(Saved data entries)
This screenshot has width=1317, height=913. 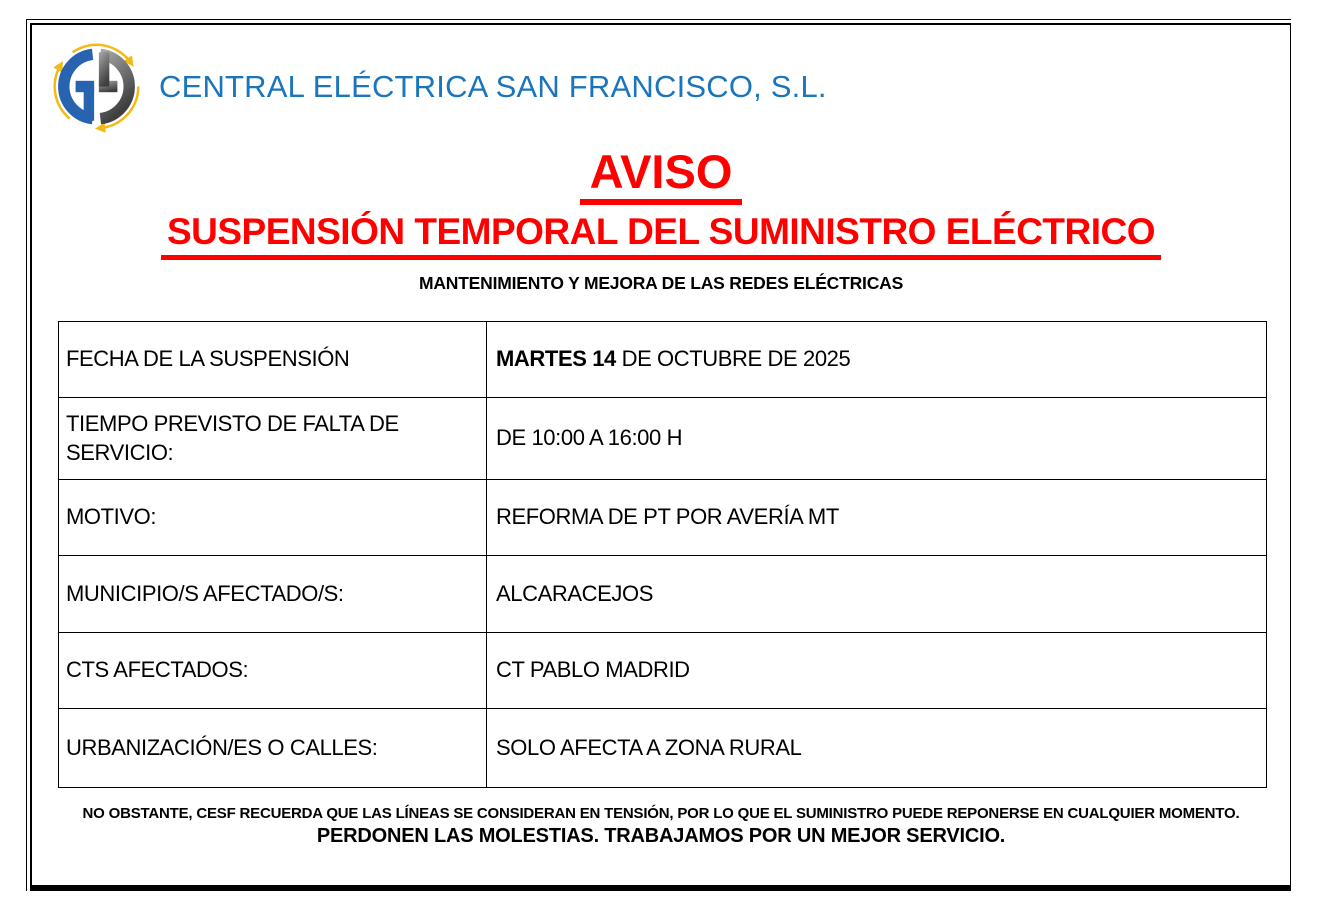 What do you see at coordinates (876, 518) in the screenshot?
I see `row-value: REFORMA DE PT POR AVERÍA MT` at bounding box center [876, 518].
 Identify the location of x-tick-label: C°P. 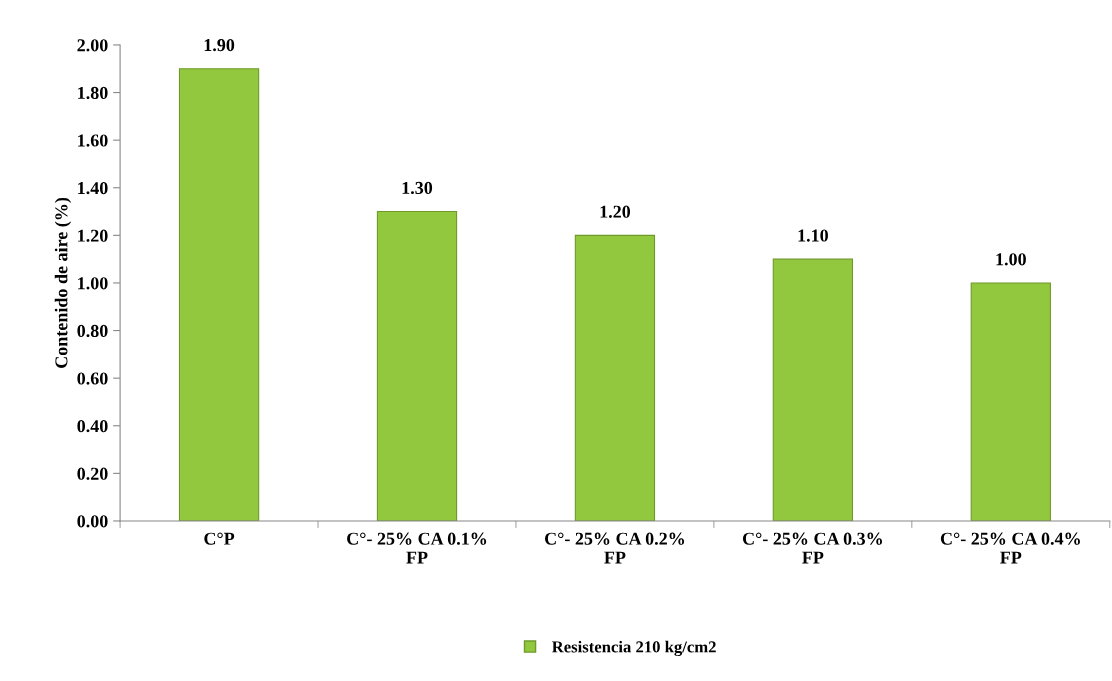
(220, 538).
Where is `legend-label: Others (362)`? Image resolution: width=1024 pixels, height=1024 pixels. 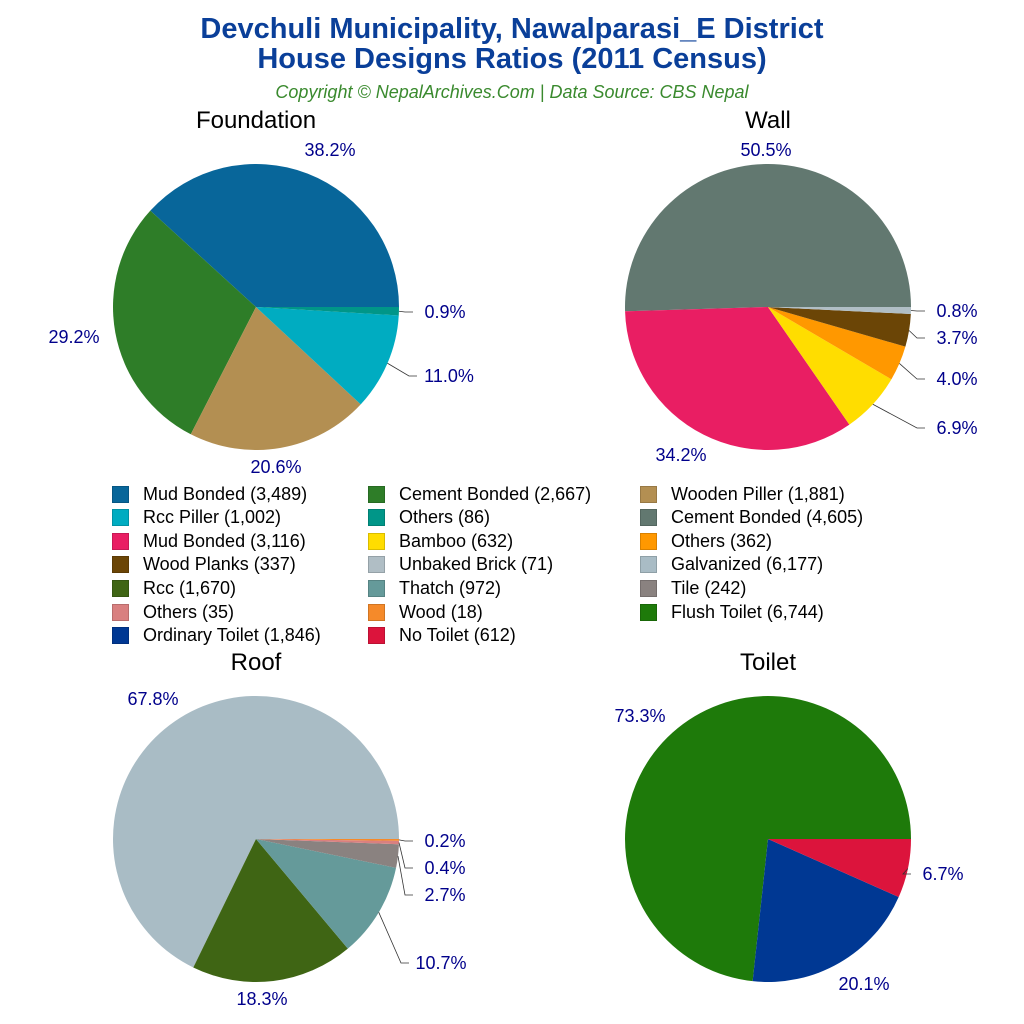
legend-label: Others (362) is located at coordinates (722, 540).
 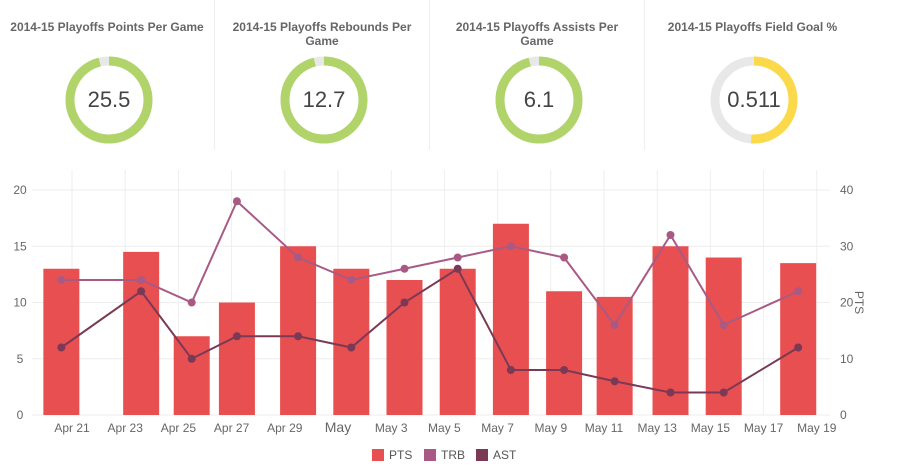 What do you see at coordinates (338, 427) in the screenshot?
I see `x-tick-label: May` at bounding box center [338, 427].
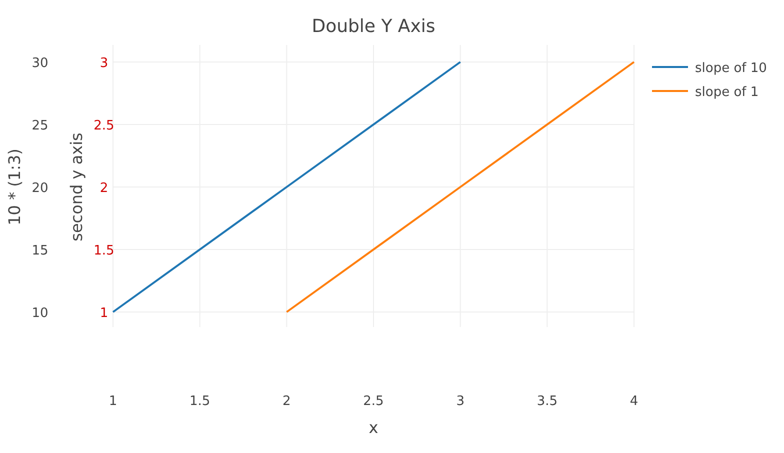  Describe the element at coordinates (104, 251) in the screenshot. I see `y2-tick-label: 1.5` at that location.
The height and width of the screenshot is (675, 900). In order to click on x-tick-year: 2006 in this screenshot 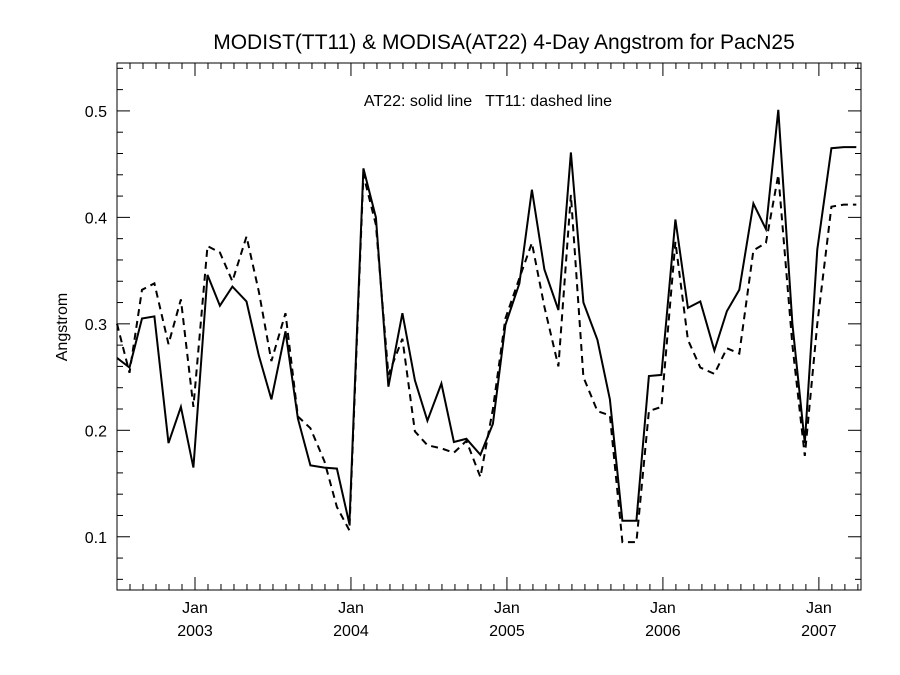, I will do `click(663, 632)`.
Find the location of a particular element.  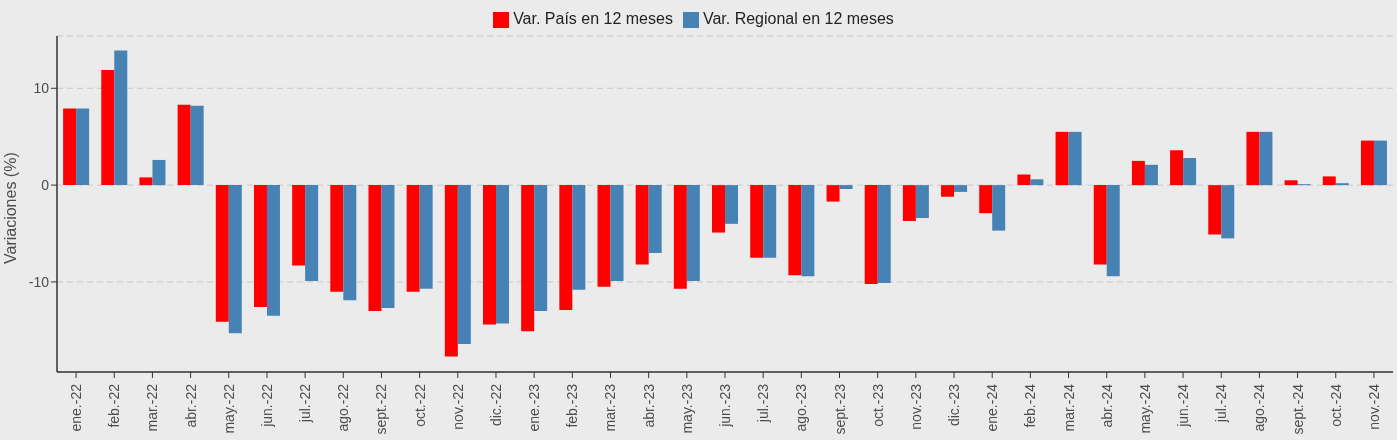

x-tick-label: mar.-22 is located at coordinates (152, 408).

● **TASK INSTRUCTIONS**: Reproduce the lines of the entries from the one containing "pixels, height=1024 pixels." through the one containing "Describe the element", both included. Omit the pictures from your output.

● **RESULT OF THE EXERCISE**:
Where is `legend-label: Others (362)`? Image resolution: width=1024 pixels, height=1024 pixels. 
legend-label: Others (362) is located at coordinates (722, 540).
  What do you see at coordinates (338, 427) in the screenshot?
I see `x-tick-label: May` at bounding box center [338, 427].
  Describe the element at coordinates (104, 251) in the screenshot. I see `y2-tick-label: 1.5` at that location.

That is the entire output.